Klipper with input shaping is pre-configured. The 121-point bed mesh handles the 225mm bed’s thermal variation. Dual-gear direct drive provides better filament grip than single-gear setups — relevant for flexible materials and any high-speed printing where extruder skipping causes under-extrusion.

Where It Falls Short

225×225mm is a slightly unusual size — 5mm larger in each axis than the standard 220mm class. It’s a minor specification upgrade that rarely makes the practical difference between fitting or splitting a part.

No enclosure limits materials to PLA, PETG, and flex. The 300°C nozzle and 110°C bed enable ABS and nylon hardware-wise, but open-frame ABS printing on a 225mm plate in a non-enclosed workspace is unreliable.
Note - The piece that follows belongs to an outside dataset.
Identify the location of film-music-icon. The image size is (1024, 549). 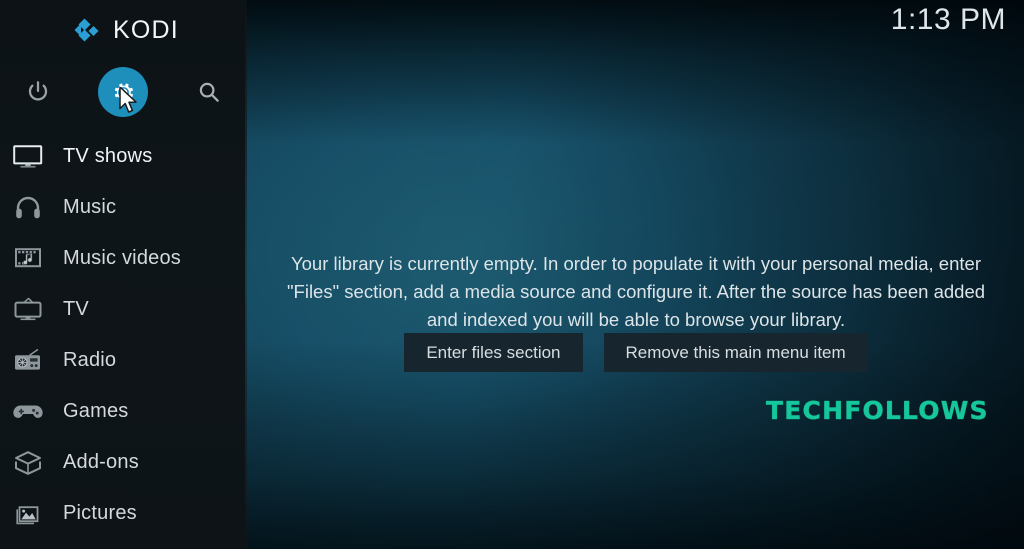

Elegoo’s slicer profiles and automatic calibration are less refined than Bambu’s. First-time users need to invest in calibration time that the Bambu A1 Mini handles automatically. Experienced Klipper users will find the manual setup straightforward; beginners may find it frustrating.

Materials

PLA and PLA+: 215–220°C, 60°C bed. The default Klipper profile works well. The linear rail shows its benefit here at 300mm/s+ outer walls — cleaner perimeters than comparable-price non-rail machines.

PETG: 240–245°C, 70–75°C bed, fan 40%. PETG behaves well on the Neptune 4 Pro. Reduce outer wall speed to 100mm/s for show-quality surfaces.

TPU (95A): 220°C, 25mm/s, retraction 0.5mm. The dual-gear direct drive grips soft filament reliably. Print at slow speeds — TPU doesn’t benefit from the linear rail’s high-speed advantage.

ABS: Possible with a DIY enclosure for small parts under 100mm. The hardware supports it; the missing enclosure limits results.

vs. the Competition

Bambu A1 Mini ($299): Slightly smaller (180mm cube), better calibration automation, AMS Lite compatible, comparable price. For users who prioritize setup ease over manual tuning, Bambu A1 Mini is the better choice.

Elegoo Neptune 4 Plus ($299): 320×385mm (much larger), same Klipper platform, $40 more. If build size is the priority and you don’t specifically need the linear rail X axis, the Plus offers dramatically more space.

Sovol SV07 ($259): Similar Klipper bedslinger, 220mm bed, similar price, no linear rail X. The Neptune 4 Pro’s linear rail is its only meaningful hardware differentiator.